**What is expected**
Give back exactly the lines of the entries below from the line with "This screenshot has height=577, width=325." to the line with "You are a computer-use agent. Viewport: 653px", inclusive, and only those.

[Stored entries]

^^^^

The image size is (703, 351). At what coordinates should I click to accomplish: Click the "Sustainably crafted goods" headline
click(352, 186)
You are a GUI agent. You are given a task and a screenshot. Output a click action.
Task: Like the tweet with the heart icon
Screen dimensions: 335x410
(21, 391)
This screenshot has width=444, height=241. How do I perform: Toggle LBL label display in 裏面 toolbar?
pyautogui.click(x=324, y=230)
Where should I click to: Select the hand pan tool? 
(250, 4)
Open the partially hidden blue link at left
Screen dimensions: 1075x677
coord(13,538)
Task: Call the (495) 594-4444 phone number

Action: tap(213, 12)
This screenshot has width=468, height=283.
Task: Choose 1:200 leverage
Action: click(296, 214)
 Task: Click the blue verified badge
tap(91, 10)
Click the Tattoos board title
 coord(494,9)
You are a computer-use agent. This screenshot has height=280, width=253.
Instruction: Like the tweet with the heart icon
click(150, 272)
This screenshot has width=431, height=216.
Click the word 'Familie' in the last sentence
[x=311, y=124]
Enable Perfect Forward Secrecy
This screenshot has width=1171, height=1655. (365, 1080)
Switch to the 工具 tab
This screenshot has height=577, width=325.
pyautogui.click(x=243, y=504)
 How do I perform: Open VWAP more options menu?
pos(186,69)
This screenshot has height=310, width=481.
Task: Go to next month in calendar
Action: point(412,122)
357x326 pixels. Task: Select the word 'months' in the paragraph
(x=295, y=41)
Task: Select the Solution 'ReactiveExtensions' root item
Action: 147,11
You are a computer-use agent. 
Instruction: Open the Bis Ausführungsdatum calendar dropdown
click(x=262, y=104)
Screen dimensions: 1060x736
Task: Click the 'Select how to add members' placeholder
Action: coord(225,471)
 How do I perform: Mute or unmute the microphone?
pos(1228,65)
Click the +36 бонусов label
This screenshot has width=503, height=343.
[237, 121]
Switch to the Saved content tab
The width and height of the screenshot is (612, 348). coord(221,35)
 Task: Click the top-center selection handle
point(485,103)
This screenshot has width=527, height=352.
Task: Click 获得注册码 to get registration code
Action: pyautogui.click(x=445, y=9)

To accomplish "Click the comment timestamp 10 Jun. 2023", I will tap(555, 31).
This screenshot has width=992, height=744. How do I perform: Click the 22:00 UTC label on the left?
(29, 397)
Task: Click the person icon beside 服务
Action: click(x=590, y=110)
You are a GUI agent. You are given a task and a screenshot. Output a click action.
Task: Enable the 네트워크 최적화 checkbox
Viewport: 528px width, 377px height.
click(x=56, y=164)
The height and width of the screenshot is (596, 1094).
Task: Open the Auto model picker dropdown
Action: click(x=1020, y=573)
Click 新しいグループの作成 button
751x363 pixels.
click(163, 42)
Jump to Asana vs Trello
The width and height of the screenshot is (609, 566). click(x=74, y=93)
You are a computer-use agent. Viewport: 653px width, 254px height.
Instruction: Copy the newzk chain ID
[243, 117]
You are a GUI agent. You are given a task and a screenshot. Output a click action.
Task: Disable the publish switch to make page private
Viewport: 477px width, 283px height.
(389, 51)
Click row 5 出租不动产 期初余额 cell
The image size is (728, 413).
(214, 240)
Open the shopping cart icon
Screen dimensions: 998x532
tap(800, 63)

^^^^

**Written response**
This screenshot has height=577, width=325.
pyautogui.click(x=243, y=504)
 How do I perform: Open VWAP more options menu?
pos(186,69)
This screenshot has height=310, width=481.
Task: Go to next month in calendar
Action: point(412,122)
357x326 pixels. Task: Select the word 'months' in the paragraph
(x=295, y=41)
Task: Select the Solution 'ReactiveExtensions' root item
Action: 147,11
You are a computer-use agent. 
Instruction: Open the Bis Ausführungsdatum calendar dropdown
click(x=262, y=104)
Screen dimensions: 1060x736
Task: Click the 'Select how to add members' placeholder
Action: coord(225,471)
 How do I perform: Mute or unmute the microphone?
pos(1228,65)
Click the +36 бонусов label
This screenshot has width=503, height=343.
[237, 121]
Switch to the Saved content tab
The width and height of the screenshot is (612, 348). coord(221,35)
 Task: Click the top-center selection handle
point(485,103)
This screenshot has width=527, height=352.
Task: Click 获得注册码 to get registration code
Action: pyautogui.click(x=445, y=9)

To accomplish "Click the comment timestamp 10 Jun. 2023", I will tap(555, 31).
This screenshot has width=992, height=744. How do I perform: Click the 22:00 UTC label on the left?
(29, 397)
Task: Click the person icon beside 服务
Action: click(x=590, y=110)
You are a GUI agent. You are given a task and a screenshot. Output a click action.
Task: Enable the 네트워크 최적화 checkbox
Viewport: 528px width, 377px height.
click(x=56, y=164)
The height and width of the screenshot is (596, 1094).
Task: Open the Auto model picker dropdown
Action: click(x=1020, y=573)
Click 新しいグループの作成 button
751x363 pixels.
click(163, 42)
Jump to Asana vs Trello
The width and height of the screenshot is (609, 566). click(x=74, y=93)
You are a computer-use agent. Viewport: 653px width, 254px height.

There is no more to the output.